NOAA 2000-069
Contact: Pat Viets


A new NOAA satellite that will improve weather forecasting and monitor environmental events around the world soared into space this morning during a picture-perfect launch from Vandenberg Air Force Base, Calif. The NOAA-L spacecraft lifted off on an Air Force-launched Titan II rocket.

Controllers successfully verified deployment of the solar array and a power positive condition on the satellite. NOAA-L is the second in a series of five polar-orbiting satellites with improved imaging and sounding capabilities that will operate over the next twelve years.

"We're extremely pleased with the success of the launch, and look forward to a successful mission for NOAA-L," said Mike Mignogno, NOAA's polar-orbiting operational environmental satellite manager.

Like other NOAA satellites, NOAA-L will collect meteorological data and transmit the information to users around the world to enhance weather forecasting.

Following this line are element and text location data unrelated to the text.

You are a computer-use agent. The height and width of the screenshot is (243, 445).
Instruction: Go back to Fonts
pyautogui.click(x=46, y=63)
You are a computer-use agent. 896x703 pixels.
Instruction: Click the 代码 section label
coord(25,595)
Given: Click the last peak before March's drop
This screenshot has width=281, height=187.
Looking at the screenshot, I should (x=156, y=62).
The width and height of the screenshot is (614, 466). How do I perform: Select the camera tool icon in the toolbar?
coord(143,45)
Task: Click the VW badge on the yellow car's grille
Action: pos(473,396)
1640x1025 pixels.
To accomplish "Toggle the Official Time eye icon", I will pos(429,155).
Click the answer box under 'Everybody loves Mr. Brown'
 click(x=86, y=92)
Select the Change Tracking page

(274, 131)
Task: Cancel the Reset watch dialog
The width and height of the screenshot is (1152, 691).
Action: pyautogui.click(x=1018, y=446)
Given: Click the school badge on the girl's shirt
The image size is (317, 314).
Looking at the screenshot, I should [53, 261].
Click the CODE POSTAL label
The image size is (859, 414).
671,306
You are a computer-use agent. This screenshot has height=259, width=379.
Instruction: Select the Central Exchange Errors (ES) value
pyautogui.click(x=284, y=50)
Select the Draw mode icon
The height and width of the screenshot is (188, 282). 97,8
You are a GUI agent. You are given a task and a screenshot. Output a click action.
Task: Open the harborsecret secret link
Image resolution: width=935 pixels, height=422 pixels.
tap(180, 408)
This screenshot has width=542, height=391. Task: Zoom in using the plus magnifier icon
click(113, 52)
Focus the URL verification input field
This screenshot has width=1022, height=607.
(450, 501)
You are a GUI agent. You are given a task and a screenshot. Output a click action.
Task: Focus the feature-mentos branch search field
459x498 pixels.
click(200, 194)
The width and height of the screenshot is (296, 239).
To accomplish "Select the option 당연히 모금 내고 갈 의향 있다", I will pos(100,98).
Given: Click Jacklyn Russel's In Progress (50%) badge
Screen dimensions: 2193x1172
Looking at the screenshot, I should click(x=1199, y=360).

In the United States, the data will be used primarily by NOAA's National Weather Service for its long-range weather and climate forecasts.

NOAA-L was built by Lockheed Martin Space Systems Co., Sunnyvale, Calif., and launched for NOAA under technical guidance and project management by NASA's Goddard Space Flight Center. NASA will turn operational control of the NOAA-L spacecraft over to NOAA 10 days after launch. NASA's comprehensive on-orbit verification period is expected to last until approximately 45 days after launch.